If \(z_{1}, z_{2}, \ldots\) denote the zeros of \(f\), with \(z_{k} \neq 0\), then for all \(s>\rho\) we have
\[\sum_{k=1}^{\infty} \frac{1}{\left|z_{k}\right|^{s}}<\infty.\]
Proof: It suffices to prove the estimate for \(\mathfrak{n}_f(r)\) when \(f(0) \neq 0\).
Indeed, consider \(F(z)=f(z) / z^{l}\), where \(l\) is the order of the zero of \(f\) at the origin. Then \(\mathfrak{n}_{f}(r)\) and \(\mathfrak{n}_{F}(r)\) differ only by a constant, and \(F\) also has an of order of growth \(\leq \rho\).
If \(f(0) \neq 0\) we may use formula from the previous corollary, namely \[\int_{0}^{R} \mathfrak{n}_f(x) \frac{d x}{x}=\frac{1}{2 \pi} \int_{0}^{2 \pi} \log |\: f(R e^{i \theta})| d \theta-\log|\:f(0)|.\]
Choosing \(R=2 r\), this formula implies \[\int_{r}^{2 r} \mathfrak{n}_f(x) \frac{dx}{x} \leq \frac{1}{2 \pi} \int_{0}^{2 \pi} \log |\: f(R e^{i \theta})| d \theta-\log |\: f(0)|.\]

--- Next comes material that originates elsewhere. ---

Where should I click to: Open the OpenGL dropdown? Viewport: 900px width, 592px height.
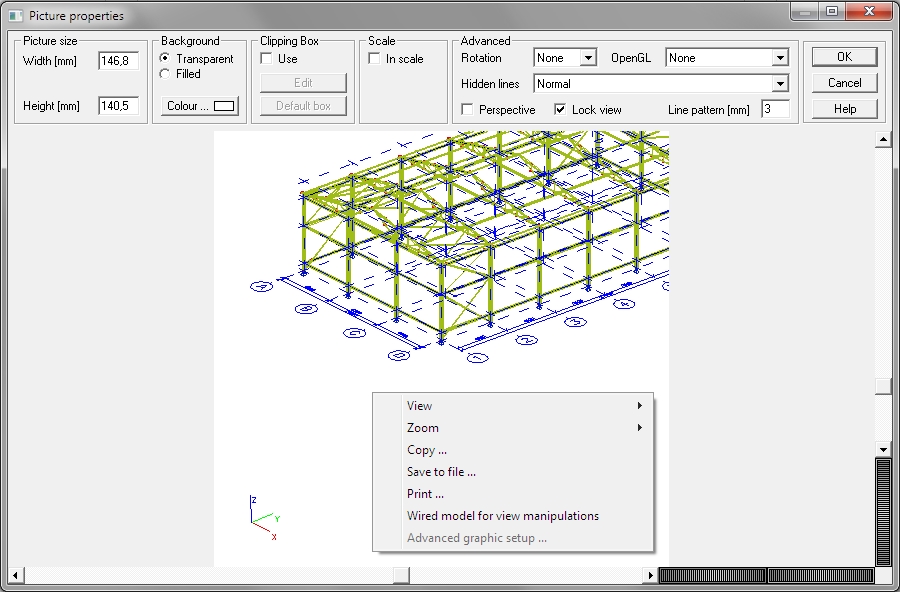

On the one hand, since \(\mathfrak{n}_f(r)\) is increasing, we have \[\int_{r}^{2 r} \mathfrak{n}_f(x) \frac{d x}{x} \geq \mathfrak{n}_f(r) \int_{r}^{2 r} \frac{d x}{x}=\mathfrak{n}_f(r)[\log 2 r-\log r]=\mathfrak{n}_f(r) \log 2.\]
On the other hand, the growth condition on \(f\) (for all large \(r\)) gives \[\int_{0}^{2 \pi} \log |f(R e^{i \theta})| d \theta \leq \int_{0}^{2 \pi} \log |A e^{B R^{\rho}}| d \theta \leq C^{\prime} r^{\rho}.\]

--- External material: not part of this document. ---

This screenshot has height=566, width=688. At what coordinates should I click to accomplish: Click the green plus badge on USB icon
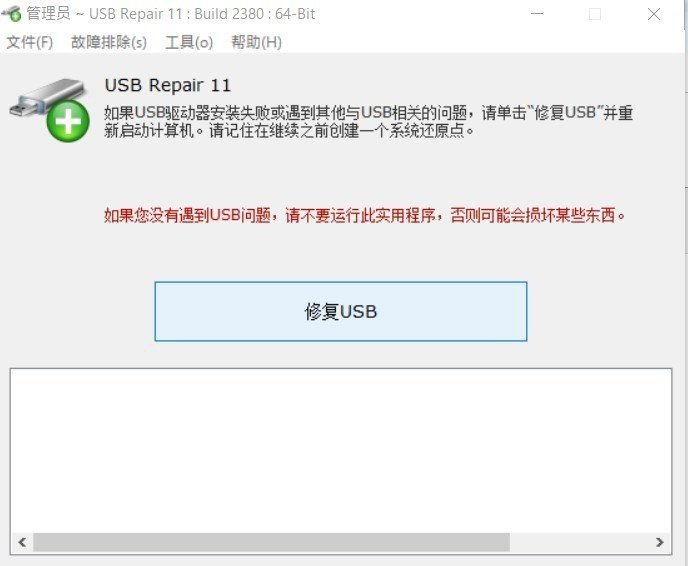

Consequently, \(\mathfrak{n}_f(r) \leq C r^{\rho}\) for an appropriate \(C>0\) and all sufficiently large \(r\).
The following estimates prove the second part of the theorem: \[\begin{aligned} \sum_{\left|z_{k}\right| \geq 1}\left|z_{k}\right|^{-s} & =\sum_{j=0}^{\infty}\left(\sum_{2^{j} \leq\left|z_{k}\right|<2^{j+1}}\left|z_{k}\right|^{-s}\right) \\ & \leq \sum_{j=0}^{\infty} 2^{-j s} \mathfrak{n}_f\left(2^{j+1}\right) \\ & \leq c \sum_{j=0}^{\infty} 2^{-j s} 2^{(j+1) \rho} \leq c^{\prime} \sum_{j=0}^{\infty}\left(2^{\rho-s}\right)^{j} <\infty \end{aligned}\]
The last series converges because \(s>\rho\).
This completes the proof of the theorem.$$\tag*{$\blacksquare$}$$
Infinite products
Infinite products
Given a sequence \((a_{n})_{n\in\mathbb Z_+}\subseteq \mathbb C\), we say that the product \[\prod_{n=1}^{\infty}\left(1+a_{n}\right)\] converges if the limit \[\lim _{N \rightarrow \infty} \prod_{n=1}^{N}\left(1+a_{n}\right)\] of the partial products exists.
A useful necessary condition that guarantees the existence of a product is contained in the following lemma.
If \(\sum_{n\in\mathbb Z_+}\left|a_{n}\right|<\infty\), then the product \(\prod_{n=1}^{\infty}\left(1+a_{n}\right)\) converges. Moreover, the product converges to \(0\) if and only if one of its factors is \(0\).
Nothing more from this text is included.